Paralelamente, há objetivos que são desenvolvidos a partir de intervenções mais cirúrgicas, dirigidas a territórios entendidos como problemáticos e desqualificados. Os três casos em análise enquadram-se claramente neste perfil, razão pela qual foram aqui tomados como casos de estudo. A Quinta do Mocho e Marvila carregam o estigma largamente atribuído a bairros de habitação social e/ou maioritariamente habitados por imigrantes. O estatuto periférico destes bairros é não apenas geográfico, mas igualmente simbólico. Por seu turno, o Quarto Distrito de Porto Alegre é um território pós-industrial, empobrecido e degradado, marcado por um agregado de situações sociais catalogadas como desviantes (prostituição, tráfico de droga, etc.).
Nestes casos, não se visa apenas a requalificação da paisagem, mas esta surge nos discursos dos representantes dos poderes públicos como associada a preocupações de cariz social. Não obstante as contradições entre o discurso e as ações efetivas, flagrantes no caso da Quinta do Mocho, a arte urbana é apropriada como instrumento de intervenção social que visa fortalecer os laços dos habitantes com o espaço público e com o bairro, incentivando o espírito comunitário, o orgulho no bairro e a integração social. Estas iniciativas são desenvolvidas ao abrigo de toda uma tradição relacionada com a intervenção comunitária através da arte, ligadas também à ideia de cidadania cultural entre aqueles que são considerados pobres e periféricos (Yúdice 2004; Raposo e Aderaldo 2019). Por último, destaca-se da análise que um dos impactos esperados das iniciativas que envolvem a arte urbana é o de promover o fluxo de visitantes e dinamizar a economia local, alavancando por exemplo o turismo (Jażdżewska 2017; Campos e Sequeira, 2019).
Na verdade, seja a arte urbana o motor principal (caso da Quinta do Mocho) ou apenas mais uma estratégia de intervenção, entre outras (caso do Quarto Distrito), o facto é que esta alteração na paisagem tem acompanhado uma transformação genérica da imagem destes territórios, que contribui para um conjunto de outras metamorfoses. No caso do Quarto Distrito de Porto Alegre, há uma alteração da estrutura económica e do perfil dos habitantes, com maior dinamização da economia cultural e criativa, acompanhado pela economia da noite. No caso da Quinta do Mocho, o grande fluxo de visitantes hoje no bairro é emblemático das reconfigurações da indústria do turismo, um mercado em expansão capaz de transformar antigos territórios marginais - favelas, bairros sociais, inner cities, townships - em opções lúdicas e de consumo cultural.
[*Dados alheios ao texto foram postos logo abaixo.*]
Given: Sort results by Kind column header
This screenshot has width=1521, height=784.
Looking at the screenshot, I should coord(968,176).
Por seu turno, o turismo também penetrou no bairro intervencionado de Marvila que convive de perto com o desenvolvimento artístico, cultural e económico da área Beato-Marvila. Aliás, quer o Quarto Distrito, quer a área Beato-Marvila afirmam-se como zonas em expansão e em reconfiguração simbólica, revelando-se também apetecíveis para o investimento imobiliário. Estes assumem-se como polos centrais para o fortalecimento de uma economia urbana que assenta na tríade: arte, cultura e noite. A arte urbana funciona como um cenário adequado, estando conotada com a contemporaneidade urbana, a criatividade e a juventude.
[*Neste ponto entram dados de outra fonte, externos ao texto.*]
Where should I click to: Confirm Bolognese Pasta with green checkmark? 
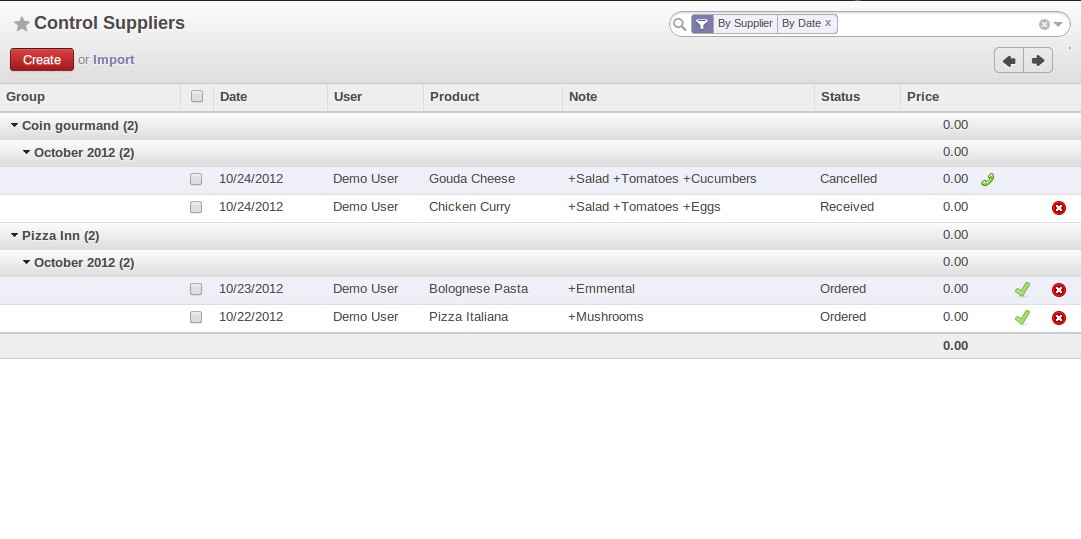coord(1021,290)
Ainda assim, apesar destes impactos sentidos no território, estas intervenções top-down não deixam de criar resistências e dúvidas em muitos residentes. A arte urbana é, por vezes, entendida como uma espécie de panaceia, instrumento de intervenção rápido, barato e eficaz, para regenerar o espaço público urbano (Raposo 2019). Isto porque estas intervenções tendem a não ser acompanhadas de investimentos públicos efetivos na área da arte e cultura direcionadas aos habitantes, tampouco por ações de melhoria efetiva das condições de habitação, do espaço público ou dos transportes.